* **Consigne 1**: Relevez dans le listing chaque ligne où figure la chaîne « This ».

* **Extrait**:
+ + + + +
La circonstance que la banque a octroyé le prêt sans disposer d'éléments comptables sur l'activité prévisionnelle de l'emprunteur ne dispense pas la caution non avertie qui soutient que la banque était tenue à son égard d'un devoir de mise en garde, d'établir qu'à la date à laquelle son engagement a été souscrit, il existait un risque d'endettement né de l'octroi du prêt, lequel résultait de l'inadaptation du prêt aux capacités financières de l'emprunteur.

Faits et procédure

1. Selon l'arrêt attaqué (Versailles, 14 janvier 2020), par un acte du 2 juillet 2015, la société Caisse régionale de Crédit agricole mutuel de Paris et d'Ile-de-France (la banque) a consenti un prêt à la société ANL motos. M. [Y], président et associé majoritaire de la société ANL motos, s'est rendu caution du remboursement de ce prêt.

La société ANL motos ayant été mise en liquidation judiciaire le 15 mai 2016, avec une date de cessation des paiements fixée au 29 février 2016, la banque a assigné en paiement M. [Y] qui lui a opposé d'avoir manqué à son devoir de mise en garde à son égard.
+ + + + +
* **Matériel d'exercice**:
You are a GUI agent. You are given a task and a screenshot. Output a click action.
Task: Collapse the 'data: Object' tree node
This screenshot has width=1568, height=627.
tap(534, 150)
+ + + + +
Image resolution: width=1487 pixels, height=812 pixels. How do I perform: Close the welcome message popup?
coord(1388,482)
+ + + + +
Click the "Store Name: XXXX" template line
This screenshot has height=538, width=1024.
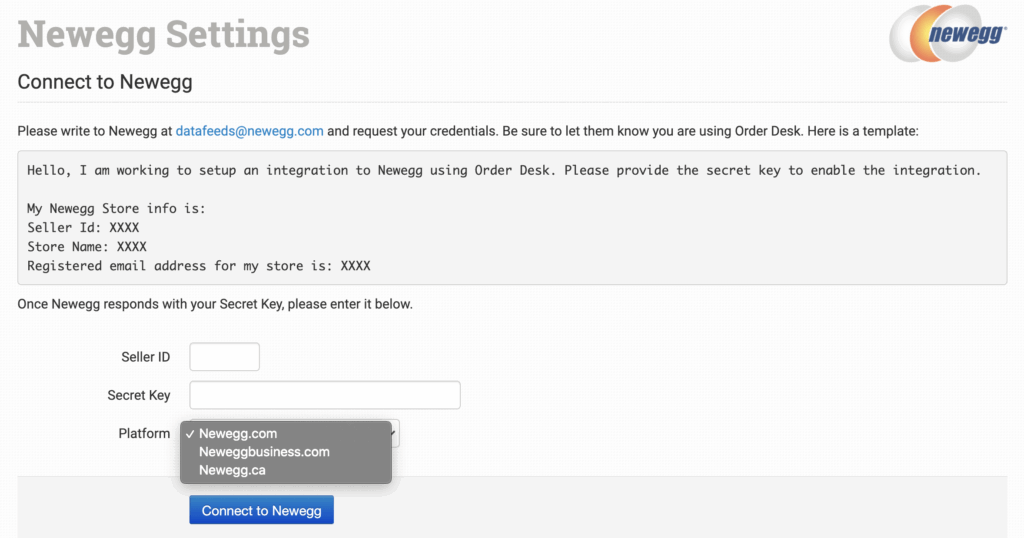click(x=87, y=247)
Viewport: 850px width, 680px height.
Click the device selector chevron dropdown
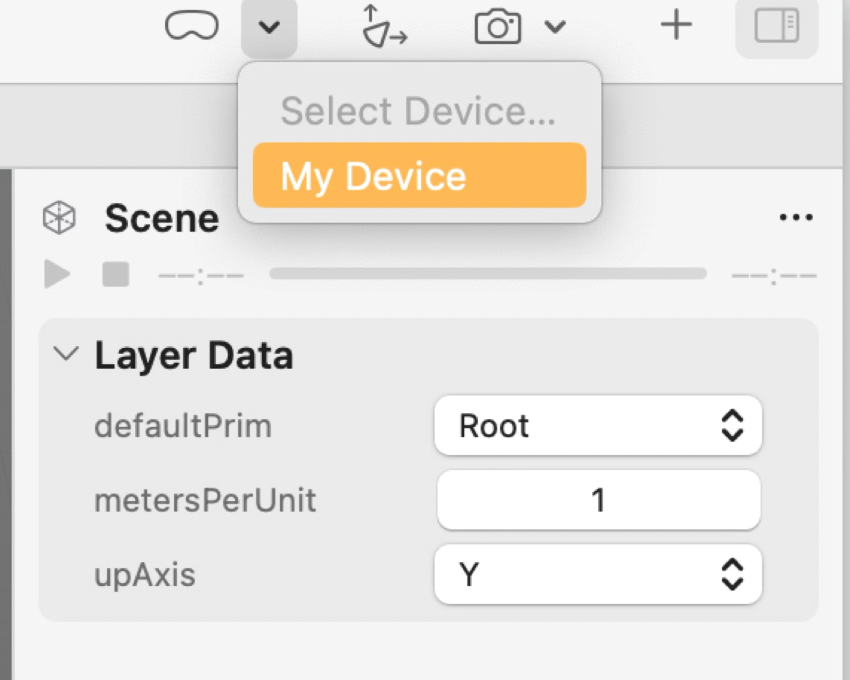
+ + + + +
* **Consigne 2**: Énumérez toutes les dates mentionnées dans l'extrait.

* **Résultat 1**:
This screenshot has width=1568, height=627.
This screenshot has height=538, width=1024.

* **Résultat 2**:
14 janvier 2020
2 juillet 2015
15 mai 2016
29 février 2016